Very often environmental datasets contain far fewer observations than we would like, and far more variables that might influence these observations. This is the case for one of my projects in the Palmer LTER: I have annual observations of an environmental indicator (n = 19) and far more than 19 environmental conditions (predictors, p) that might influence the indicator. This is a broad dataset (n >> p), and the problem can’t be solved with classic multiple regression (for which the number of observations must exceed the number of predictors). Enter the R package glmnet. Glmnet is an implementation of lasso, ridge, and elastic-net regression. There are a limited number of glmnet tutorials out there, including this one, but I couldn’t find one that really provided a practical start to end guide. Here’s the method that I came up with for using glmnet to select variables for multiple regression. I’m not an expert in glmnet, so don’t take this as a definitive guide. Comments are welcome!

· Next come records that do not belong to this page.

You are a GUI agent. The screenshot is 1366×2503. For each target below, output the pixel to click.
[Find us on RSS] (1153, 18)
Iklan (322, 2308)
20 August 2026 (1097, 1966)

First, let’s get some data. The data are various climate indices with a 13- month time lag as well as sea ice extent, open water extent, and fractional open water extent. There are a couple of years missing from this dataset, and we need to remove one more year for reasons that aren’t important here.
env.params <- read.csv('https://www.polarmicrobes.org/extras/env_params.csv', header = T, row.names = 1) env.params <- env.params[row.names(env.params) != '1994',]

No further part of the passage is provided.